TASK GOAL
Could you render every line of the listing as a Markdown table with the columns Number and Text, skipping blank lines and leaving the pictures out?

>>>

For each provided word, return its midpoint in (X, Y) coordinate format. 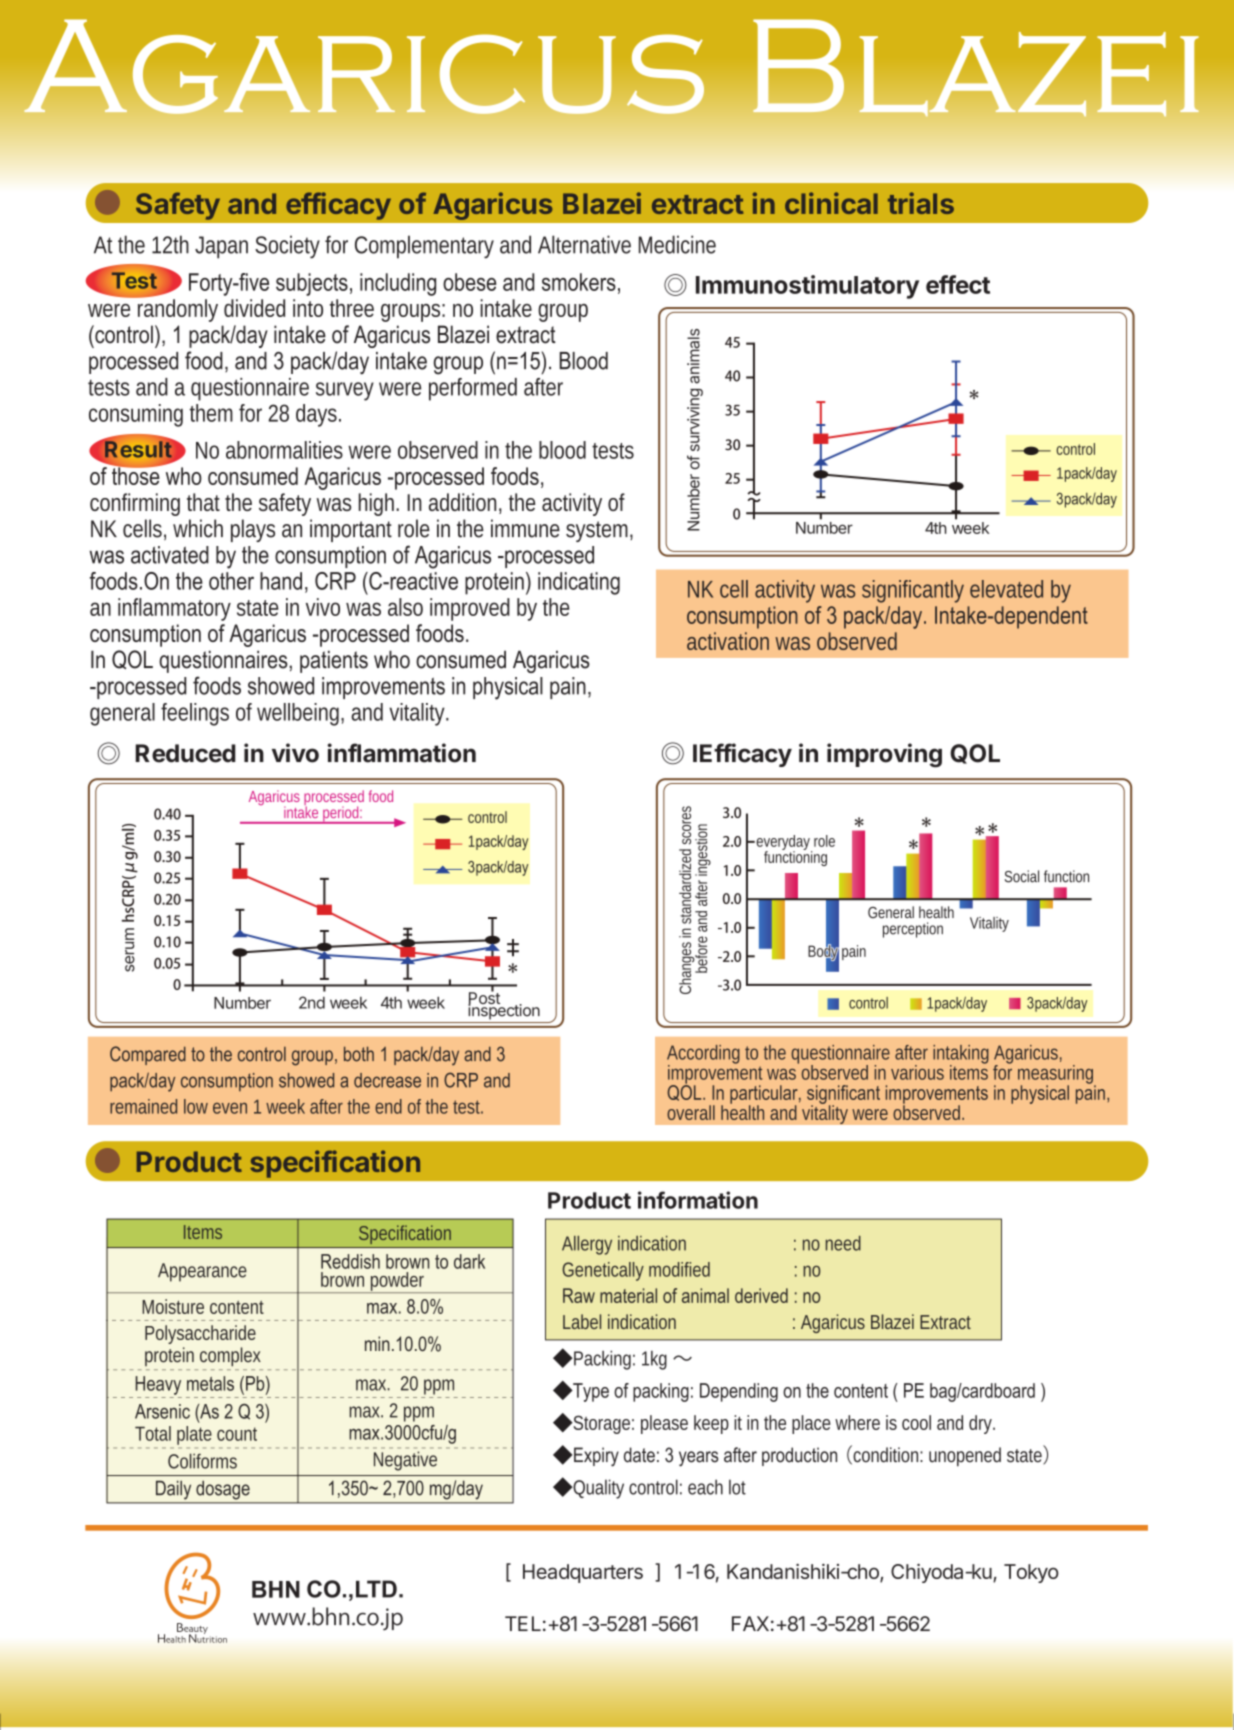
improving (884, 755)
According (703, 1056)
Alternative (584, 244)
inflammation (401, 753)
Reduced (185, 753)
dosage (223, 1490)
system (599, 531)
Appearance (202, 1272)
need (843, 1243)
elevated (1006, 589)
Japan (221, 247)
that (206, 502)
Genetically (603, 1271)
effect (958, 284)
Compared (148, 1055)
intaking (961, 1056)
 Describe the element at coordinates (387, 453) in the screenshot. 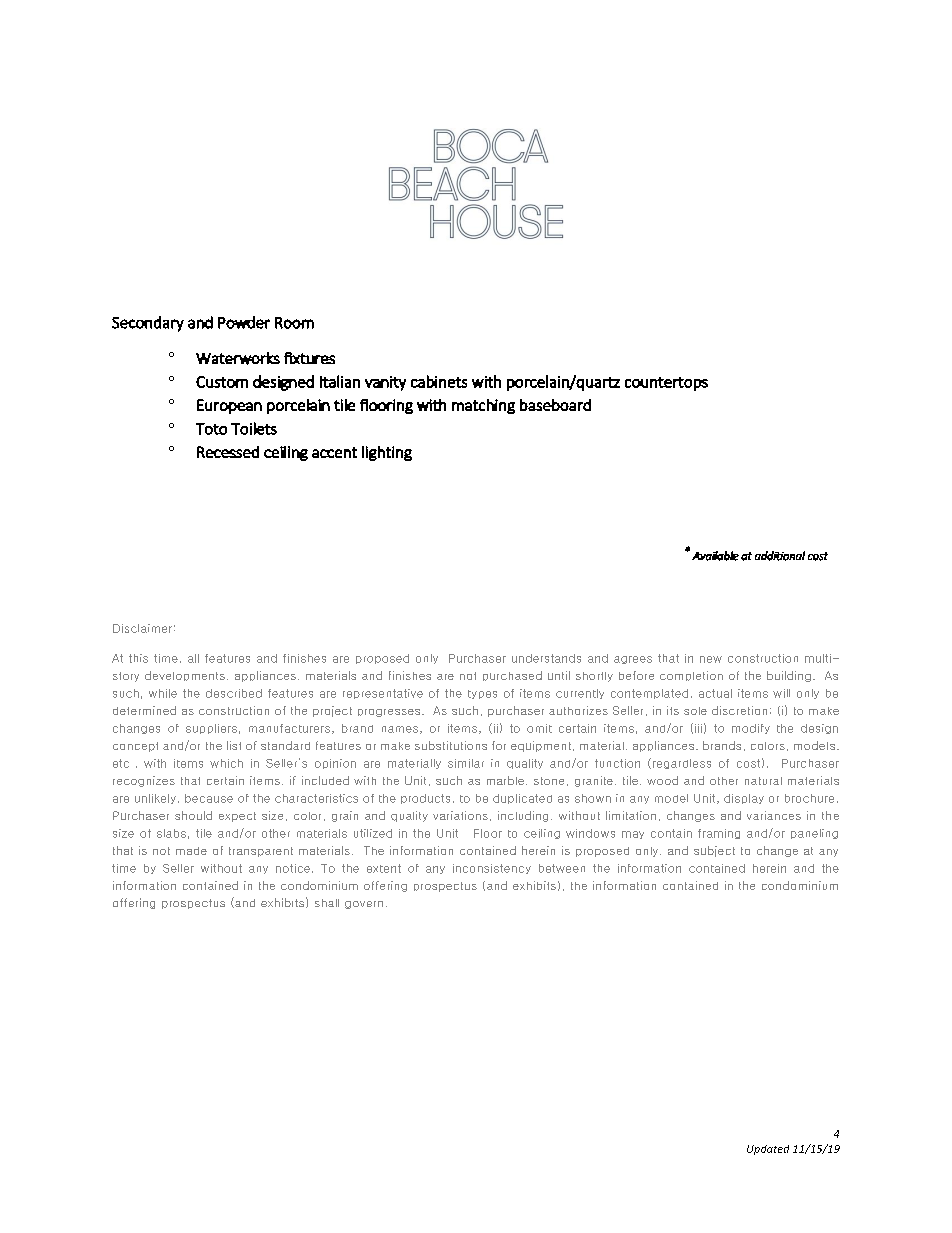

<<<

WRITTEN SOLUTION
| Number | Text |
|---|---|
| 1 | For each provided word, return its midpoint in (X, Y) coordinate format.  |
| 2 | improving (884, 755) |
| 3 | According (703, 1056) |
| 4 | Alternative (584, 244) |
| 5 | inflammation (401, 753) |
| 6 | Reduced (185, 753) |
| 7 | dosage (223, 1490) |
| 8 | system (599, 531) |
| 9 | Appearance (202, 1272) |
| 10 | need (843, 1243) |
| 11 | elevated (1006, 589) |
| 12 | Japan (221, 247) |
| 13 | that (206, 502) |
| 14 | Genetically (603, 1271) |
| 15 | effect (958, 284) |
| 16 | Compared (148, 1055) |
| 17 | intaking (961, 1056) |
| 18 |  Describe the element at coordinates (387, 453) in the screenshot.  |